One of the most remarkable examples in this area is Steemit, which has been operational for more than a year. It is a system built around community-driven posting, evaluation, and curation of content, based on the Steem Blockchain.
While the “traditional” social media outlets extract value from their audience for their own benefit, Steemit distributes the benefits of so-called “attention economy” among its participants.
The system rewards users for posts and content curation: users upvote posts they like, upvoted posts get popular, authors of the popular posts and users who upvoted them get STEEM token rewards. Steemit also employs a logarithmic reputation system, in which every member has a score that represents their individual contribution to the platform and its community.
Japan boasts its own local initiative called Alis, which is somewhat similar to Steemit. The service enables users to consume reliable information from experts, post articles and receive rewards in ALIS tokens for trustworthy and valuable content.
All submissions are evaluated by the community; members click the like button to upvote the articles they enjoy and find credible. Authors of highly rated materials gain token rewards, recognition and trust from community members. The project is currently raising funds for further development and is focused mostly on the Japanese community.
Content distribution platforms
Another effort in decentralization of media is the DECENT Network. Unlike Alis and Steemit, which are essentially social networks, DECENT is a Blockchain-based content distribution platform that ensures invariant storage of published materials and eliminates any intermediaries along with their potential influence and distribution fees.
The network can be used to publish any sort of media: music, programming code, video, images, books, etc. DECENT’s native DCT token is used to facilitate media assets trading. DCT token awards also incentivize network nodes to store content and verify new blocks with metadata and transactions. The network provides its members with a transparent, trustless and decentralized environment to store, consume and monetize original media content.
One more notable specimen is the Synereo project, a middle ground between DECENT and social media platforms like Steemit. It is a decentralized social network aiming to provide its users with the tools to monetize their original content or good taste in content curation.
The system is built on a Blockchain 2.0 employing Proof-of-Stake consensus algorithm. The native AMP token serves as a measurement of users’ interest in the particular submission and as an incentive to exchange information.

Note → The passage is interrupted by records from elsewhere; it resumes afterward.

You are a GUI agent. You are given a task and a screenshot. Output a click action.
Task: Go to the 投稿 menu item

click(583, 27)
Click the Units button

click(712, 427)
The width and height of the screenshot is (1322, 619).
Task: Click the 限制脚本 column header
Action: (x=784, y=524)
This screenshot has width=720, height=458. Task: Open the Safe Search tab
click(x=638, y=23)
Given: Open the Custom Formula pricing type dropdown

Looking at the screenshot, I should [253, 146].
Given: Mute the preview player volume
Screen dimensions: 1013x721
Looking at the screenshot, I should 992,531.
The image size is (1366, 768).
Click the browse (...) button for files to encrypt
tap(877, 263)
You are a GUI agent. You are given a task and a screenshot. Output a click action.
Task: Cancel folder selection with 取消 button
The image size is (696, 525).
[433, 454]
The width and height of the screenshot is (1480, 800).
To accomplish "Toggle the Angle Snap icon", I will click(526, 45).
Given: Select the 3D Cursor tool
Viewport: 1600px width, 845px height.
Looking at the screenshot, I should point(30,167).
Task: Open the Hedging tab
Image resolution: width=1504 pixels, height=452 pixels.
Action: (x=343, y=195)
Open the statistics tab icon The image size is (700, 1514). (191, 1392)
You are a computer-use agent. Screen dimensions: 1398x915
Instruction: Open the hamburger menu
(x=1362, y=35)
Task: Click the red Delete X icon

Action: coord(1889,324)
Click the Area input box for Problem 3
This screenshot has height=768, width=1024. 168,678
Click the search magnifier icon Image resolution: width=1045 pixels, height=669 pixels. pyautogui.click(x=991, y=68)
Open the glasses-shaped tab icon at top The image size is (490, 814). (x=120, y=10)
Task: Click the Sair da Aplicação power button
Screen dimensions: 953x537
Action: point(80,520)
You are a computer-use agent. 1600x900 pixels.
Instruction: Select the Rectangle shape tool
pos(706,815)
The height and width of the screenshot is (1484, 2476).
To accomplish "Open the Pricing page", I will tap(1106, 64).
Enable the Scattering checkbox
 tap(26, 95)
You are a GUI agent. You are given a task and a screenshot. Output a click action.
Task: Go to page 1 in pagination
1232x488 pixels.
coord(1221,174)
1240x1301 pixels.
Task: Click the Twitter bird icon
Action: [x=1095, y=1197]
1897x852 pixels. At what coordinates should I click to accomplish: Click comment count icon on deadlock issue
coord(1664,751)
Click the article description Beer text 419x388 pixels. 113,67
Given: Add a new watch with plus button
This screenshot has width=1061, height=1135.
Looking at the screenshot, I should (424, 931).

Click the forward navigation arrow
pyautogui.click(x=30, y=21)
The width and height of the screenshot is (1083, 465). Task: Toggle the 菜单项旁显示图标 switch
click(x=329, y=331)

An interesting post may be sponsored by its author or grateful readers who leave AMP tokens as tips. Authors of popular posts get a share of the tokens invested into their posts as a reward. For advertisers who use Synereo platform to promote their product, AMP tokens provide both the leverage to reach wider audiences and a reliable performance indicator.
Finally, there is Snip, a project which deviates from the obvious social media-focused trend and builds a decentralized news outlet. It provides a decentralized environment for user-generated news, free of any censorship and editorial control over the published material.
Every user of the platform is able to write and post concise stories on any desired topic and access a personalized newsfeed tailored to their individual preferences. The system employs so-called SnipCoin as an incentive for authors to submit relevant content, while giving readers the means to express their gratitude to contributors of interesting stories.
Since community feedback directly influences the popularity of the story in question and its author’s welfare, users are encouraged to submit only interesting and unbiased news.
Media today is headed towards decentralization. This trend manifests itself in the growing number of new companies that employ Blockchain technology, and may result in tokenization of existing media businesses. Even though most attempts at a decentralized media outlet are not fully developed yet, this trend seems to be positive.
It’s likely that at least one decentralized media platform will gain significant traction, so old-school centralized outlets and clickbait media may eventually be forced to adapt to the changing landscape. Otherwise they risk becoming obsolete in the decentralized society of tomorrow.